The Glorious Twelfth of August is when guns start popping on the grouse moors, but those lovely game birds aren’t the kind of grouse I am talking about. I mean those little rumbles of discontent which surface with alarming frequency whenever Life or Other People don’t meet our exacting standards. ‘It isn’t fair,’ we cry, as though we were five years old still and hadn’t learned that life isn’t fair, nor is it meant to be — we are treated so much better than we deserve. ‘He/she is absolutely impossible,’ we mutter, conveniently forgetting our own impossibility in return. How many people have walked away from the Church, from marriage, from religious community simply because other Church/community members or their partner did not correspond to their ideas of what they should be?* And if we don’t walk away, how many of us instead allow the acid of carping and criticism to destroy, drip by deadly drip, what was meant to be good, holy and sustaining?
St Benedict was very severe about grumbling. He saw it as a corrosive in community life, and although he acknowledged that there were occasions when grumbling might be justifiable, he regarded them as few and exceptional. Unfortunately, we live in a society which regards grumbling as something we ought to do. We have our rights; we must allow no one to take us for a ride; we must criticize whatever we perceive to be wrong, even if we know very little about the matter. It is so much healthier to air our grievances, real or imaginary, or to draw attention to the failing of others rather than scrutinize our own.
The trouble with this kind of thinking is that it forgets something fundamental.
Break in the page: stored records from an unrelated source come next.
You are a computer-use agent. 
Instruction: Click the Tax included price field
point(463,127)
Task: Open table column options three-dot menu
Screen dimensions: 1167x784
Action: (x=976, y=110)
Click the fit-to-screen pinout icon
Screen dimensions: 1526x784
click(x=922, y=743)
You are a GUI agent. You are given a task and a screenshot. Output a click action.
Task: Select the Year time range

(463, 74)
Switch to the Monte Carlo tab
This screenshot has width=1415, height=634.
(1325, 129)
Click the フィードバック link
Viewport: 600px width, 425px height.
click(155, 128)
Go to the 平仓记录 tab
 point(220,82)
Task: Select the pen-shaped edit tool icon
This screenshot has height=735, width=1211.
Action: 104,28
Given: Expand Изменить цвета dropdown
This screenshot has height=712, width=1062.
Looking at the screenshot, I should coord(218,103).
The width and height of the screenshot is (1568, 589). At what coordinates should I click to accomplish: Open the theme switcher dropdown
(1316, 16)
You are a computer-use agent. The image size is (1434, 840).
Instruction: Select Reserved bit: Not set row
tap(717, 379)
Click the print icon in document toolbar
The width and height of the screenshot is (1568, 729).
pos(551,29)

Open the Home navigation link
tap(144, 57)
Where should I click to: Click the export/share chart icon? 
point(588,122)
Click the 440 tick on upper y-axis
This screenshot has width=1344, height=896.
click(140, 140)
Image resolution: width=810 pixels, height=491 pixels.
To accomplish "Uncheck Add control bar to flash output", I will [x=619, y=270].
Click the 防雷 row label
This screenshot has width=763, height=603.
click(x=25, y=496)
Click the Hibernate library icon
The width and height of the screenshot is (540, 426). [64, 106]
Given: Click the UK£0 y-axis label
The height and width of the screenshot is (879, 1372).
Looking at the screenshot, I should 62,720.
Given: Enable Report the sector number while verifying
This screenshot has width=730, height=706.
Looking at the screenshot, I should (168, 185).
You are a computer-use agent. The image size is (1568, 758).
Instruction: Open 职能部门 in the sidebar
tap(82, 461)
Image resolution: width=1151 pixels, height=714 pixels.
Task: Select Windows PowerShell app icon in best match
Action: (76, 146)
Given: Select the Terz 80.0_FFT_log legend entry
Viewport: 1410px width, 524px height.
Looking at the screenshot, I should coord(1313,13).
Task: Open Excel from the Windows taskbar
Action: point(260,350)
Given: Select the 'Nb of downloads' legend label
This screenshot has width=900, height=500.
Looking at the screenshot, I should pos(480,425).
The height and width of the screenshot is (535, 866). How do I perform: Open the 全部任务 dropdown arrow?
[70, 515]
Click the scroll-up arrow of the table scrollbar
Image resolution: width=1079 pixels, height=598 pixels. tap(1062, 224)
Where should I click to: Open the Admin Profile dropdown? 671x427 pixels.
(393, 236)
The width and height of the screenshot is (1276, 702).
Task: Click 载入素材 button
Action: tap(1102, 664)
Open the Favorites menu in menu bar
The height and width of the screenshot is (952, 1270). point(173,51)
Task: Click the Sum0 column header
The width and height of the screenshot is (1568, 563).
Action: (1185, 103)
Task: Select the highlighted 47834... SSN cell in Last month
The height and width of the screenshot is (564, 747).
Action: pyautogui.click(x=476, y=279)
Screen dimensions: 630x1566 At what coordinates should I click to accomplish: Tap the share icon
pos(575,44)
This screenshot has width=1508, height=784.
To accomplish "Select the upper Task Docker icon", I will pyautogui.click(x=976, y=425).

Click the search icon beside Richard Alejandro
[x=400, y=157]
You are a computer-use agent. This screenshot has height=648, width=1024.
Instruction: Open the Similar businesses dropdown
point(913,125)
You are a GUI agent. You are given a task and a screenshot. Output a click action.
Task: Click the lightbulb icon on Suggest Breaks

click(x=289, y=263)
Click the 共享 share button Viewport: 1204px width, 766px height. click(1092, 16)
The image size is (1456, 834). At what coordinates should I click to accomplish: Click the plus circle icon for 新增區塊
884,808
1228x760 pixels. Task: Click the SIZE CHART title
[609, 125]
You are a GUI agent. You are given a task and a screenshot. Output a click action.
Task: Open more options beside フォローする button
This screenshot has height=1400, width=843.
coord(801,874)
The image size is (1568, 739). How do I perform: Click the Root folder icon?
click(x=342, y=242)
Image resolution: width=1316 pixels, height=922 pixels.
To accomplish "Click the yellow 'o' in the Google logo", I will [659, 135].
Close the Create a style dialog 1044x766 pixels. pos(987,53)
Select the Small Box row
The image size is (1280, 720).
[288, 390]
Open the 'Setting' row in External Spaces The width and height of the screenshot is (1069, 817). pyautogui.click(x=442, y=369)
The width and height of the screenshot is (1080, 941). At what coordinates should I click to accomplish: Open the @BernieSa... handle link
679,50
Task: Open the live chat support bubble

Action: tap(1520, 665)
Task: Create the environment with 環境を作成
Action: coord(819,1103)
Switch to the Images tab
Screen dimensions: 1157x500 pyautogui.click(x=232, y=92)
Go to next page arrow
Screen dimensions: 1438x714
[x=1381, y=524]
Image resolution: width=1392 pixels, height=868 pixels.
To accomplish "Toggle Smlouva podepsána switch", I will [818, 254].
The person who is always grumbling, whose dissatisfaction with everyone and everything is sometimes voiced, sometimes just under the surface, is someone who is closed to all that is good. The arteries of the heart can be clogged with bitterness just as surely as they can be clogged with fat. It isn’t ‘healthier’ to grumble. In fact, it can be downright dangerous, both to our health and to our happiness. In the end, the grumbler and grouser may find life every bit as lonely and disappointing as he/she imagined because no one will want to come near. We don’t start out like that, of course. Our grumbles are just occasional. But they can become habitual, and there is nothing sadder than the person who has grown old feasting on grievances.
* I know that there are many other reasons for marriage breakdown or leaving a religious community. I am merely highlighting one which is commoner than one would hope.